A big thank you to the mechanic who, unasked, volunteered to move the car he was working on so I could get the correct angle for the photo. I met some really nice people in LA.
Cliff gives a lift to Pussycat (Margaret Qualley) on her way from Hollywood to the 'Spahn Ranch', outside the 'Pandora's Box' club. Beneath the groovy pink-and-orange striped paint job, you can recognise the quirky design of 1777 Ivar Avenue, on the southwest corner at Yucca Street, currently housing MGD Hollywood, an All-You-Can-Eat Korean BBQ.
As I mentioned earlier, although the period is important, Tarantino goes for the feel of the era rather than the precise year-by-year recreation.
The real Pandora's Box was demolished in 1967, sparking a huge outcry and a near-riot. It stood on the Strip in West Hollywood, at the corner of Sunset Boulevard and Crescent Heights Boulevard. There's no longer any trace of it.
Tate and Polanski run the gauntlet of paparazzi when they arrive at Los Angeles International Airport (LAX) from Europe. Rick Dalton makes a similar arrival with his wife six months later. The section of the airport is the Terminal 6 passenger walkway and you might recognise those mosaic tiles from the opening scenes of Tarantino’s Jackie Brown.
The famous mosaics, lining the tunnels on the way to baggage claim in Terminals 3, 4, and 6, were completed in 1961 and previously featured in Airplane!, Mel Brooks’ High Anxiety, Mike Nichols’ The Graduate and John Boorman’s Point Blank as well as in TV shows including The Rockford Files and Mad Men.
As part of Hollywood’s exclusive in-crowd, Roman and Sharon are soon off to a party at Hugh Hefner’s Playboy Mansion, 10236 Charing Cross Road, Holmby Hills, where Steve McQueen (Damian Lewis) ruefully bemoans that fact that he’s not Sharon’s type.
Again, this is a bit of a cheat chronologically. Hefner didn’t buy this mansion until 1974, five years after the events portrayed. The original ‘Playboy mansion was in Chicago, where the organisation had its headquarters but it would have been churlish not to feature this very emblem of LA decadence.
It is Hefner’s real Holmby Hills mansion seen in the film – not the first time it’s appeared on-screen. The notorious party house was cheekily used as the ‘Convent’ in Charlie’s Angels: Full Throttle. It’s now a private home but still rented out for corporate events and photoshoots. Unless you get an invite, you’re unlikely to see much more of the estate than this gate and the bizarre intercom system disguised as a huge boulder – 'Speak to the rock'.

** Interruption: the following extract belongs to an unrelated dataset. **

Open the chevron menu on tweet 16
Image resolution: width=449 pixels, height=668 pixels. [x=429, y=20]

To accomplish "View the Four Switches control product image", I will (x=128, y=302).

Rick is now earning a living playing heavies in TV series, including an episode of Lancer. Blurring the lines between fact and fiction even more, Lancer was – unlike Bounty Law – a real TV series and one episode really was directed by Sam Wanamaker, the actor/director who went on to become the driving force behind recreating Shakespeare’s Globe Theatre at Southwark in London.

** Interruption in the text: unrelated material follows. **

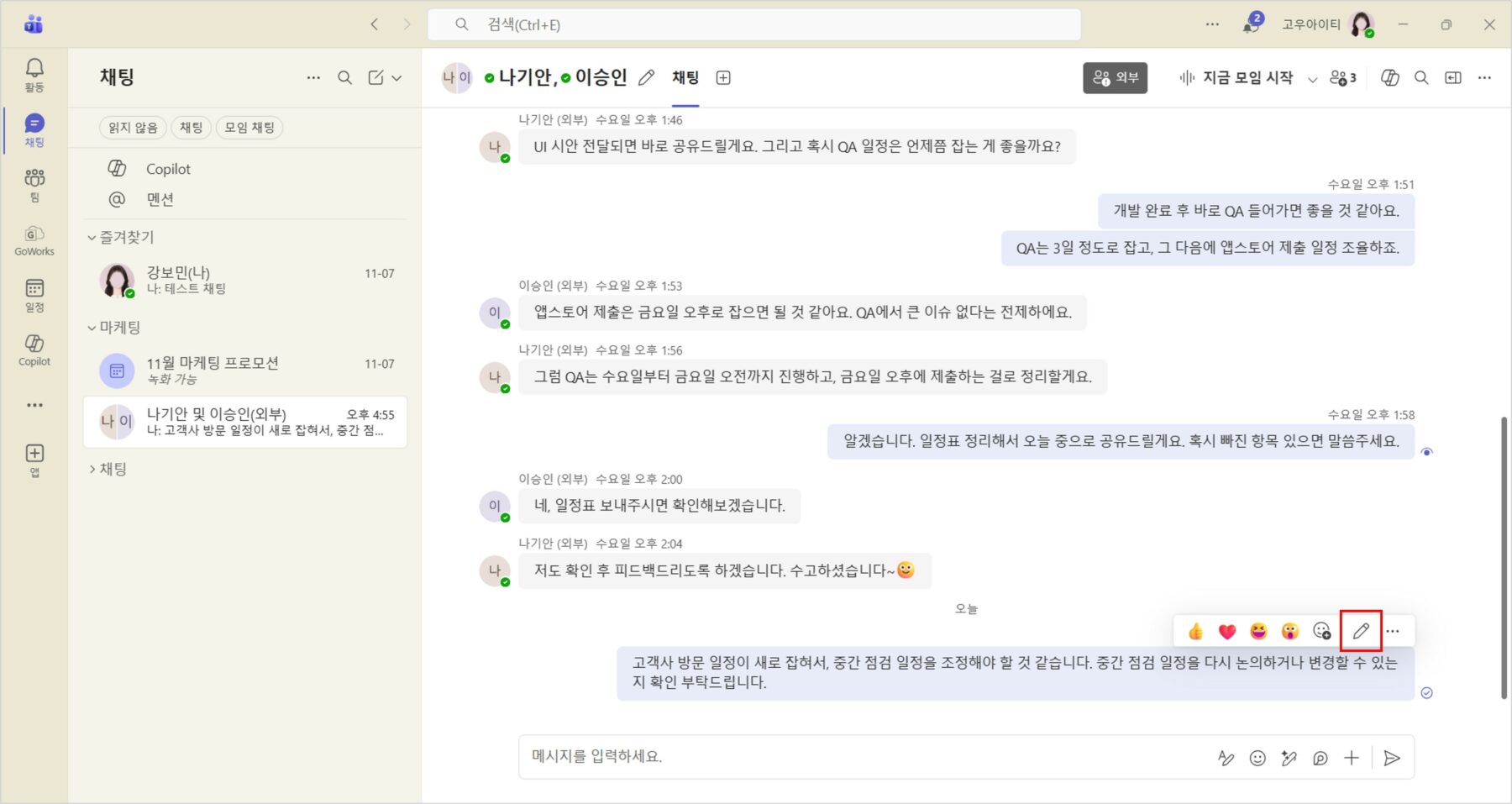The image size is (1512, 804).
Task: Collapse the 즐겨찾기 section
Action: (x=92, y=238)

Although the filming of Lancer uses both the Melody Ranch and the Universal Studios backlot, the ’Columbia Studio’, outside which Cliff picks up Rick at the end of the day, is the Studio Four Building of Paramount Pictures at 5515 Melrose Avenue, opposite North Plymouth Boulevard, part of the Paramount lot in Hollywood.

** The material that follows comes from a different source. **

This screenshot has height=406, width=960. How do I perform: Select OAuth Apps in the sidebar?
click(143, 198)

Interestingly, this building was once the Capitol Records studio, where Frank Sinatra recorded many of his classic albums, before it was assimilated into the Paramount lot. Currently it's the entrance for the Paramount Studio Tour (which I highly recommend).
More confusingly is that controversial fight between Cliff and Bruce Lee (Mike Moh), supposedly on the studio backlot. With all the technical advances, it's not as easy as you might have thought to recreate 1969 on the backlot of a modern studio.
According to Location Manager Rick Schuler talking to Los Angeles Magazine, this scene was filmed on the campus of Norwalk-La Mirada Adult School, 15711 Pioneer Boulevard at Alondra Boulevard, Norwalk.
This was formerly Excelsior High School which, since closing in the early 80s, was used for filming Grease 2 and High School USA. More trivia – one of the school’s old boys was William Conrad, TV’s Cannon.